■ DATASET CONTENT ■
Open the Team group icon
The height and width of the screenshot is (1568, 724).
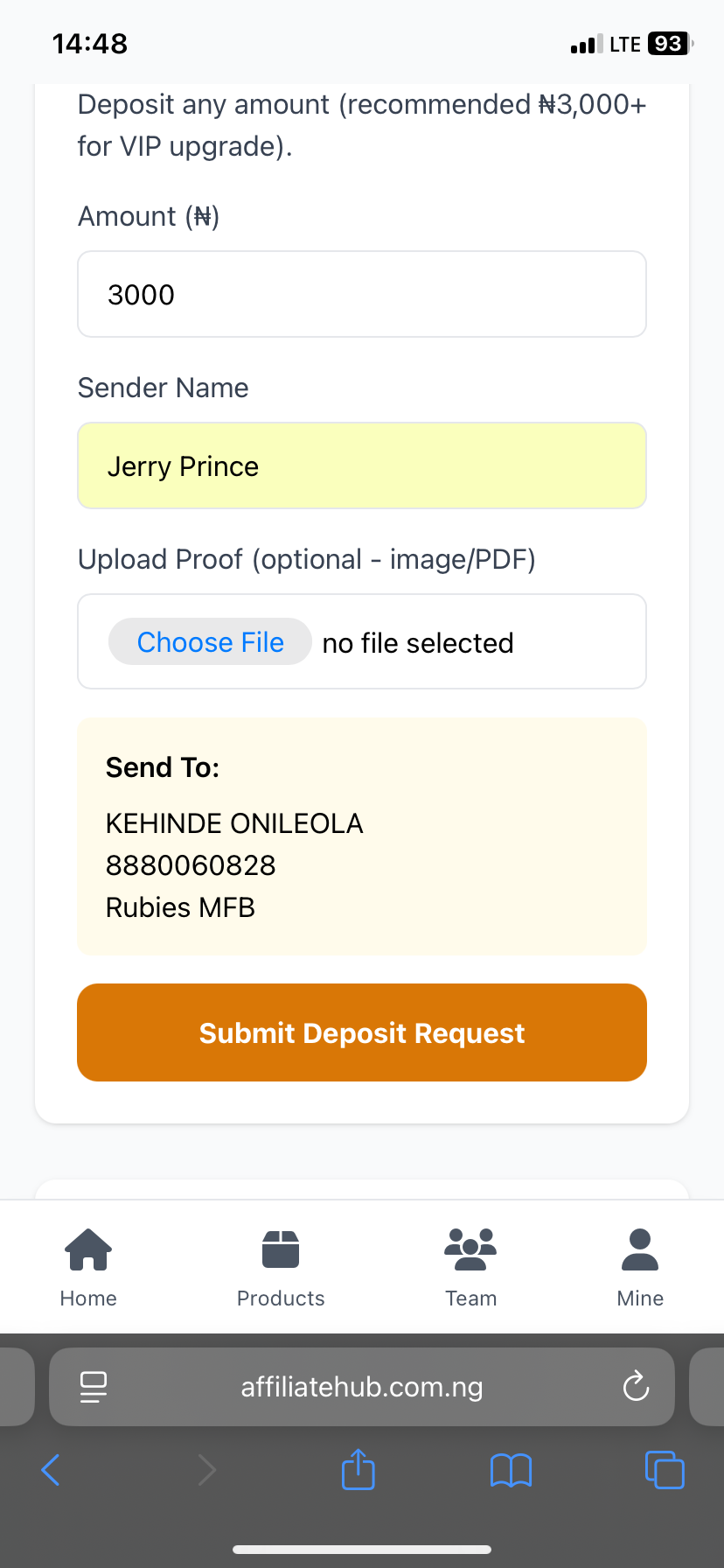470,1250
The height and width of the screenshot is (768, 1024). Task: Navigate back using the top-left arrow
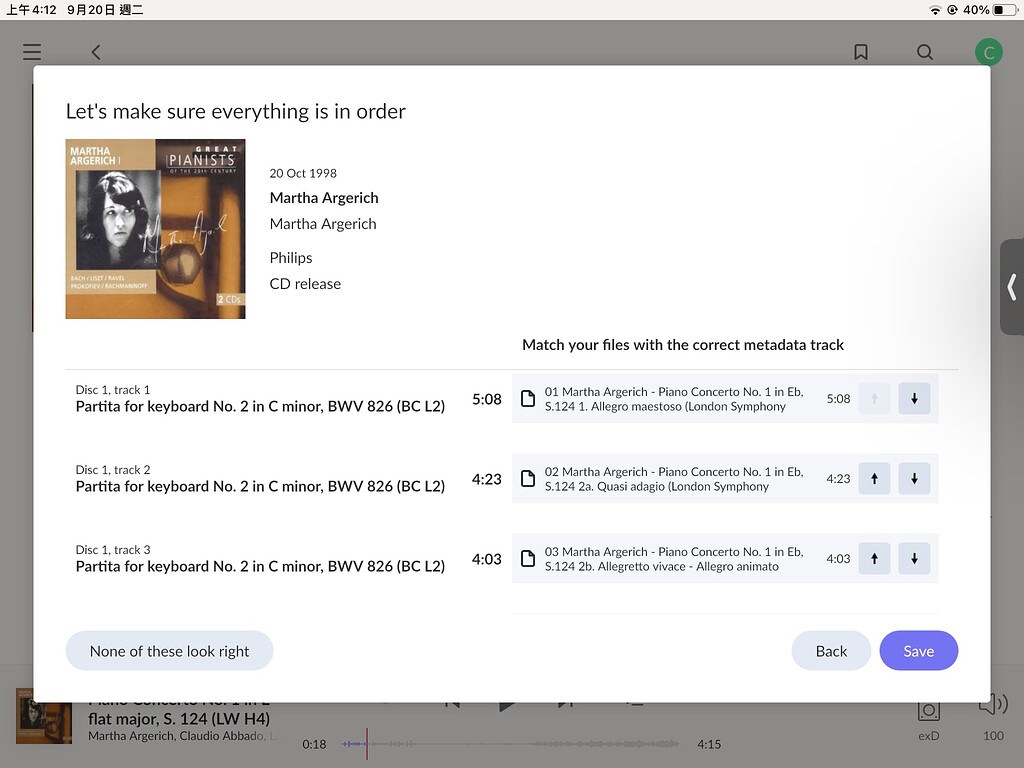(x=95, y=51)
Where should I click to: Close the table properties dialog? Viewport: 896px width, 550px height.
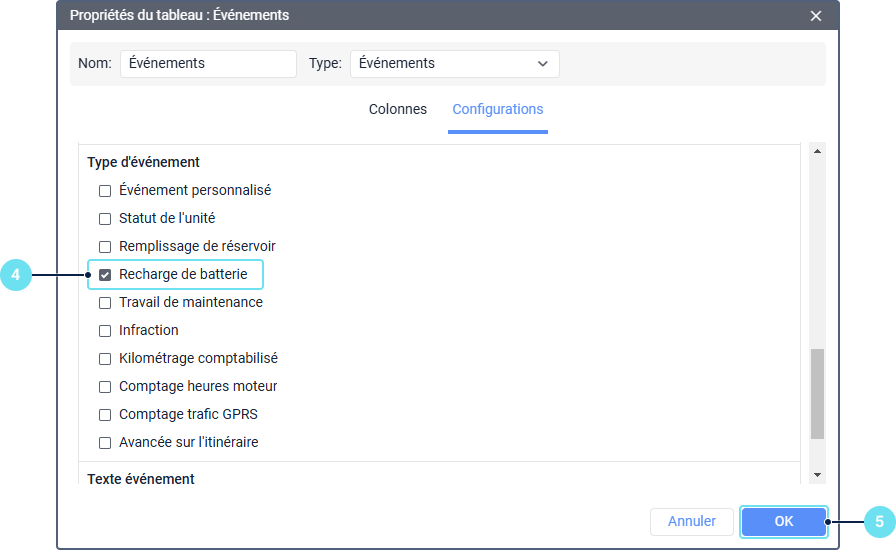click(816, 16)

■ PROBLEM STATEMENT ■
Arrange the lines of the material above as a numbered list, skipping any blank lines and leaving the pictures out.

■ THE ANSWER ■
1. Open the Team group icon
2. The height and width of the screenshot is (1568, 724).
3. 470,1250
4. The height and width of the screenshot is (768, 1024). Task: Navigate back using the top-left arrow
5. (x=95, y=51)
6. Where should I click to: Close the table properties dialog? Viewport: 896px width, 550px height.
7. click(816, 16)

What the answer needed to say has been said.